- Exercise text -

»»

It’s a well-known fact that yoga has a myriad of health benefits, ranging from physical strength and flexibility to mental and spiritual awakening. Matcha, on the other hand, has been used for centuries by Zen Buddhist Monks in Japan for meditative practices and tea ceremonies. It contains incredible properties such as EGCG and L-theanine (which will be discussed later) that have incredible benefits for the brain and mind. We might even go so far to say that it’s the superfood of the decade!
- Both matcha and yoga have positive effects on mood
It’s not common for anyone to walk out of a yoga class feeling worse off than they did when they entered and this is most likely due to the calming and anxiety-lowering effects that yoga has on the brain. It’s been demonstrated that yoga increases GABA levels in the brain which are associated with improved mood and decreased anxiety when compared to outside-walking (1) . Likewise, matcha contains a special compound called L-theanine which has been demonstrated to reduce the elevated blood pressure that would usually be caused by stressful events as well as reducing heart rate and perceived anxiety (2)!

««

- Dataset excerpts -
»»

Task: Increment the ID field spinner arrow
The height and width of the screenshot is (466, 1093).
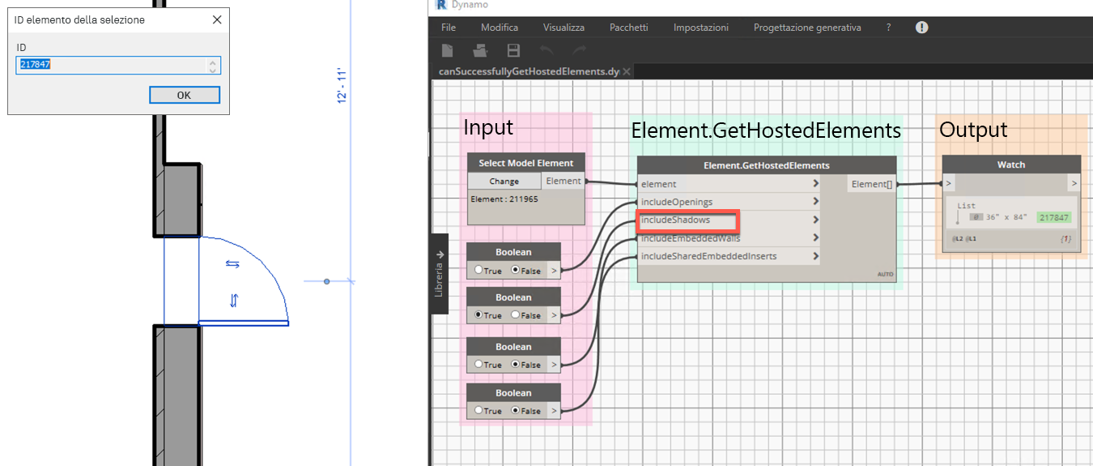Action: click(x=212, y=61)
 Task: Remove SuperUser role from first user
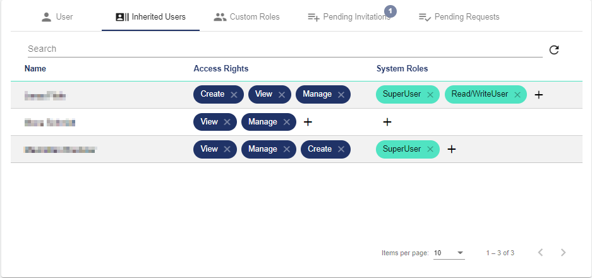tap(430, 95)
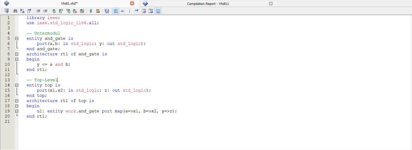Decrease indent of selected code
412x150 pixels.
(45, 11)
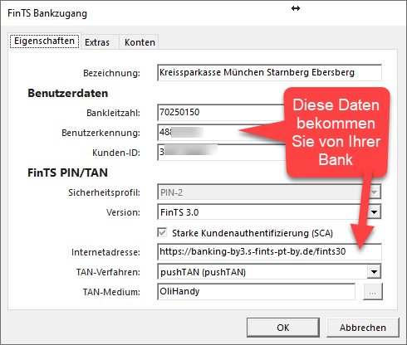Confirm with the OK button

[x=283, y=328]
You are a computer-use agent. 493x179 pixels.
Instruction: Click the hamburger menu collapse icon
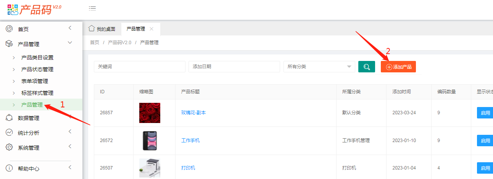92,8
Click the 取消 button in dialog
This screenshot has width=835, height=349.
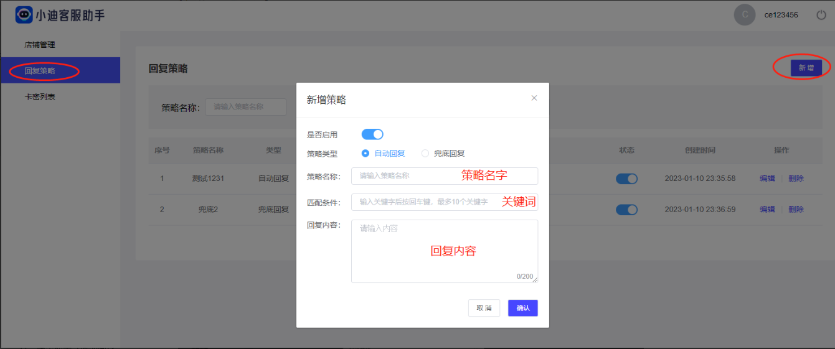pos(484,308)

««

- Task 1 -
Answer these questions from the matcha and yoga text, each on its own line marked (a), (b), (c):
(a) Who has used matcha for centuries, and for what practices?
(b) According to the text, yoga increases the levels of what in the brain, compared with outside-walking?
(c) Which compound in matcha is credited with reducing the elevated blood pressure caused by stressful events?
- Task 2 -
Go on with the matcha and yoga text, picking up after its last sentence.

- Written answer 1 -
(a) Zen Buddhist monks in Japan, for meditative practices and tea ceremonies.
(b) GABA levels.
(c) L-theanine.

- Written answer 2 -
- Matcha and yoga both leave you feeling energetic but calm at the same time
In addition to L-theanine, matcha naturally contains caffeine. The combination of L-theanine and caffeine, together, has been shown to increase alertness and reducing tiredness as well as fight mental fatigue and headaches (2)! This means you are able to get a natural source of energy without the jitters and crash afterwards that coffee drinkers might experience. Similarly, yoga and some of the poses incorporated in yoga has been said to improve vagal tone and thus increasing energy and self-esteem (3). Since yoga is both a physical and mental practice that combines a succession of slow isotonic contractions and isometric contraction with a mindful focus on breath, it leaves you feeling both strong and calm.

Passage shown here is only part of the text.